México abierto al mundo

La historia de México ha transcurrido mirando hacia el Norte y el Atlántico. Desde la época virreinal, nuestra identidad se ha forjado en la fusión de las culturas originarias con la tradición occidental. A esa matriz se sumó, con el paso del tiempo, la influencia tan persistente como determinante de los Estados Unidos. En esa confluencia de culturas, tensiones y aspiraciones se ha esculpido el perfil singular del mexicano contemporáneo.
Aquella “raza cósmica” de la que hablaba José Vasconcelos no ha dejado de transformarse fortaleciendo su identidad mestiza ahora expresada en el arte, la economía y la vida social de una nación que profundiza la fusión cultural.

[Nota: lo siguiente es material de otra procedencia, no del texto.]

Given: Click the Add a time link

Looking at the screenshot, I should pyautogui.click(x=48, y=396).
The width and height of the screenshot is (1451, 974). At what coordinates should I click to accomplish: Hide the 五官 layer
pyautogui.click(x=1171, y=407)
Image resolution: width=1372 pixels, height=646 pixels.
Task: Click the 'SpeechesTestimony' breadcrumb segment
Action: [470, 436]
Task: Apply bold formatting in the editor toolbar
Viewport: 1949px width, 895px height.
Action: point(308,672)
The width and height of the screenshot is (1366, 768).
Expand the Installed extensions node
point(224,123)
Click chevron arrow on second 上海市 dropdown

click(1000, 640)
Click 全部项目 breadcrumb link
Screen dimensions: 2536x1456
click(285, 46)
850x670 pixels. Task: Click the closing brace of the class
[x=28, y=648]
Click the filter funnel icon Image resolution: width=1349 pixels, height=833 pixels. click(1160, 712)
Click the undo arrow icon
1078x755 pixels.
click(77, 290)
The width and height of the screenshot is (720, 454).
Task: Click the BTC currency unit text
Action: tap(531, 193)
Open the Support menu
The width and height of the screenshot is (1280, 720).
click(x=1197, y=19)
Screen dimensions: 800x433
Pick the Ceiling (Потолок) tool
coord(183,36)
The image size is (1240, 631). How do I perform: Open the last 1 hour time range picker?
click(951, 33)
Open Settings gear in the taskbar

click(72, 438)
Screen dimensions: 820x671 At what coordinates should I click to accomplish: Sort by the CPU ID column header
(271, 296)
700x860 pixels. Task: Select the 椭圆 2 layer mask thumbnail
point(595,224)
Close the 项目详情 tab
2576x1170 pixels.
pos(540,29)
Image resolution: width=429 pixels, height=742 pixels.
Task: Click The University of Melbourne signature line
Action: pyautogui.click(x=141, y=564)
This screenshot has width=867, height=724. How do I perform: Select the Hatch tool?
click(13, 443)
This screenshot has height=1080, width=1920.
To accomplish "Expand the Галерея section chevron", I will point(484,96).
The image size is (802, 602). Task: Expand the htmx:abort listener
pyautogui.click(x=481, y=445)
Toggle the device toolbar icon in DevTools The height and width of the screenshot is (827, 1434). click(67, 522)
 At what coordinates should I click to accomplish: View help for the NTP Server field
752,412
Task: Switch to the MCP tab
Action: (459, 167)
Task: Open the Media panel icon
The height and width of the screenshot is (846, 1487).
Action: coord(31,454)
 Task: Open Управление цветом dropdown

Octavio Paz describió al mexicano como un ser escindido, en constante búsqueda de sí mismo, atrapado entre la herencia indígena y la española. Hoy, esa ecuación debe ampliarse: la impronta del Norte es tan innegable como profunda. Y los mexicanos sufren la discriminación y el asedio de la exclusión en muchos ámbitos de la migración y al mismo tiempo se integran marcando con su identidad las comunidades a las que llegan. El sometimiento continuo de que hablaba Samuel Ramos que llevó a afirmar del complejo de inferioridad frente a Europa, se ha trasformado en una visión del vecino del Norte. Si viviera ahora, probablemente se asombraría del desplazamiento cultural: hemos pasado del recelo al reconocimiento -y en algunos casos, a la imitación- de la cultura estadounidense aun cuando los signos de la discriminación racial y cultural persisten y en algunos casos se agudizan peligrosamente. Pero los mexicanos ya no son los mismos. No somos una minoría simple sino parte de un ser nacional complejo acostumbrado a luchar entre muchas adversidades.
Durante dos siglos, la relación con las potencias del Atlántico ha sido ambivalente: admiración y desconfianza, aspiración y conflicto. De la guerra con Estados Unidos en 1847 a la intervención francesa, nuestra posición ha estado marcada por una desigualdad estructural de poder económico, militar y político. Sin embargo, el presente nos ofrece una nueva imagen: por primera vez, México se puede contemplar a sí mismo no desde la subordinación, sino desde su potencial complejo.
Somos la duodécima economía del mundo. Nuestra industria ha alcanzado niveles de sofisticación que nos colocan como líderes en complejidad productiva en América Latina. Uno de cada cinco mexicanos vive fuera del país, y la migración ha dejado de ser sólo una vía de escape: es hoy una red transnacional que intercambia remesas, pero también experiencias, conocimiento y valores. México, además, ha construido una democracia joven y vacilante, pero persistente, que ha resistido las tentaciones autoritarias y los embates de la polarización sin rupturas profundas.
Y, sin embargo, los desafíos son inmensos. La violencia criminal erosiona la legitimidad del Estado. La desigualdad se perpetúa. La gestión pública, en muchos casos, apenas cumple con lo indispensable. Las oportunidades históricas se han desaprovechado una y otra vez, y donde debimos construir excelencia, con frecuencia nos hemos conformado con la medianía.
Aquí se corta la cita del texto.